### DATA TO USE
"""
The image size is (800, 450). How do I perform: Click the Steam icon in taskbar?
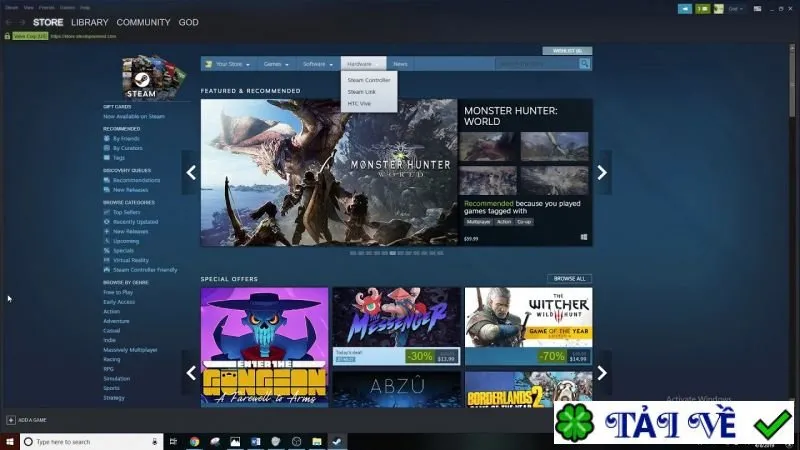click(337, 441)
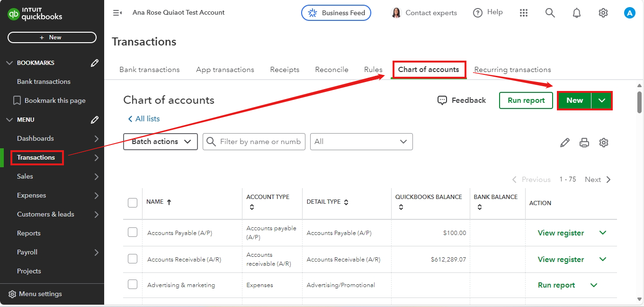The width and height of the screenshot is (644, 307).
Task: Open the Batch actions dropdown
Action: (160, 141)
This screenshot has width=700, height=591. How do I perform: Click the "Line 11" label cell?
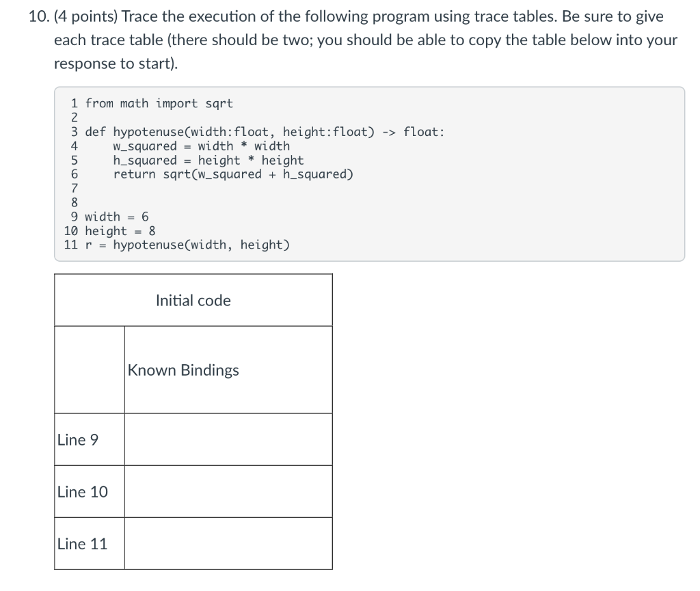coord(90,544)
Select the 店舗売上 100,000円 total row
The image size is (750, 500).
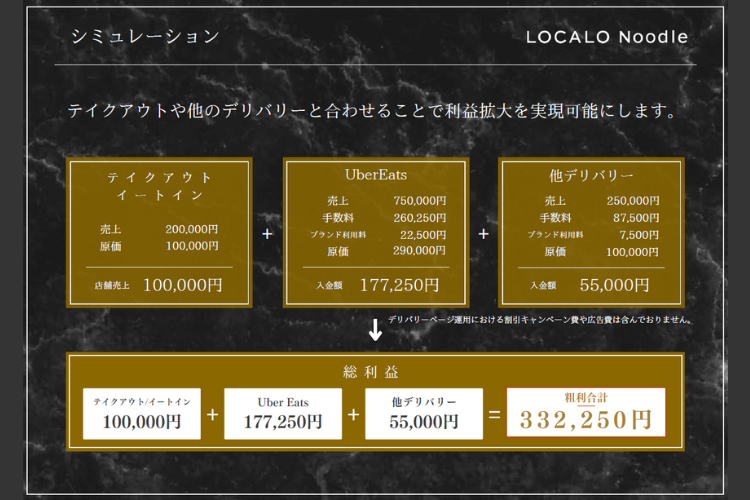pyautogui.click(x=160, y=285)
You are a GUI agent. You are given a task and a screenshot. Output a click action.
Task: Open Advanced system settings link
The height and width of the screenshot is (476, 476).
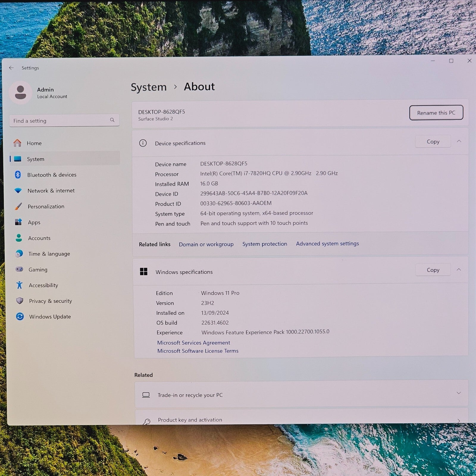327,244
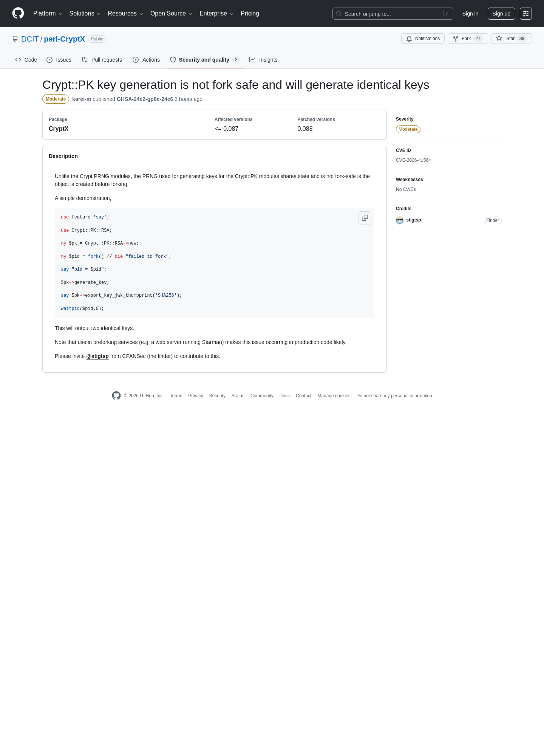Go to the Insights tab
The height and width of the screenshot is (756, 544).
click(263, 60)
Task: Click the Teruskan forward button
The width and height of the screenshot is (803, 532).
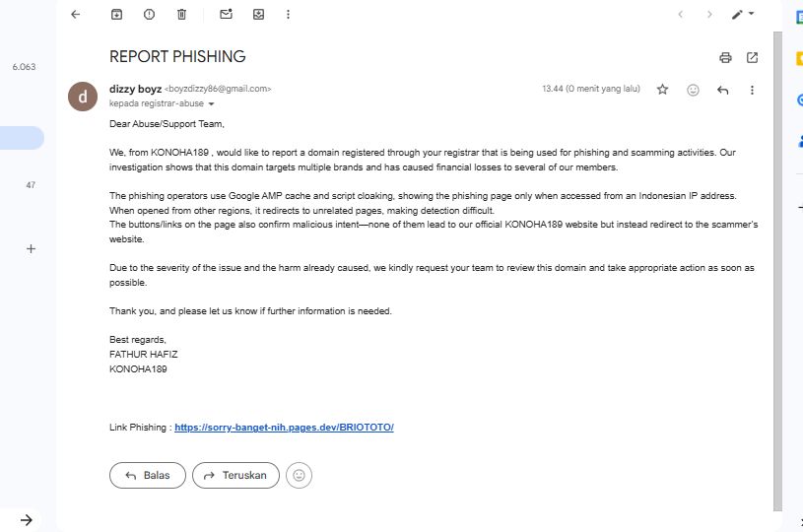Action: click(235, 475)
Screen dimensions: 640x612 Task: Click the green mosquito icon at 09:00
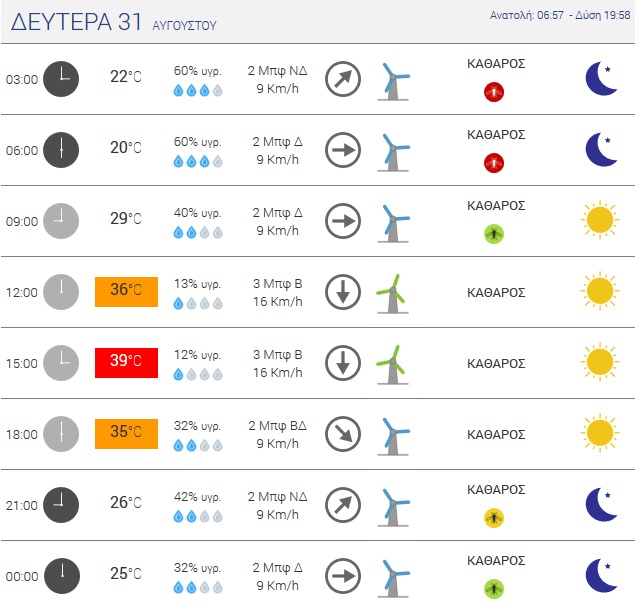494,234
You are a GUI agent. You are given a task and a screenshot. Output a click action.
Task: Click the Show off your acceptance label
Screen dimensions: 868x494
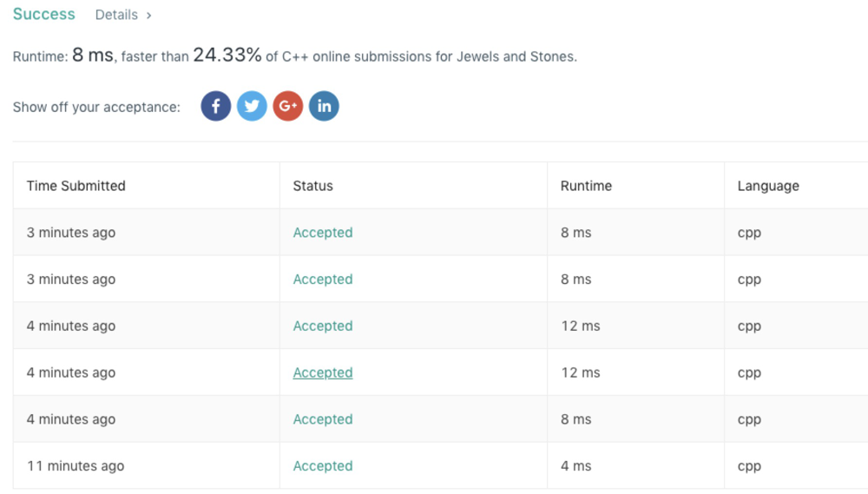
"""
### INSTRUCTIONS FOR THE TASK
Reproduce everything above exactly, images excluded.

### RESPONSE AREA
The image size is (800, 450). How do I perform: Click the Steam icon in taskbar?
click(337, 441)
The width and height of the screenshot is (644, 307).
Task: Open the Batch actions dropdown
Action: (160, 141)
This screenshot has width=700, height=591. How do I perform: Click the "Line 11" label cell?
coord(90,544)
Select the 店舗売上 100,000円 total row
The image size is (750, 500).
pyautogui.click(x=160, y=285)
You are a GUI agent. You are given a task and a screenshot. Output a click action.
Task: Open Advanced system settings link
The height and width of the screenshot is (476, 476).
327,244
Go to the Insights tab
The height and width of the screenshot is (756, 544).
click(263, 60)
Task: Click the Teruskan forward button
The width and height of the screenshot is (803, 532).
Action: click(235, 475)
Screen dimensions: 640x612 Task: Click the green mosquito icon at 09:00
494,234
You are a GUI agent. You are given a task and a screenshot. Output a click action.
Task: Click the Show off your acceptance label
Screen dimensions: 868x494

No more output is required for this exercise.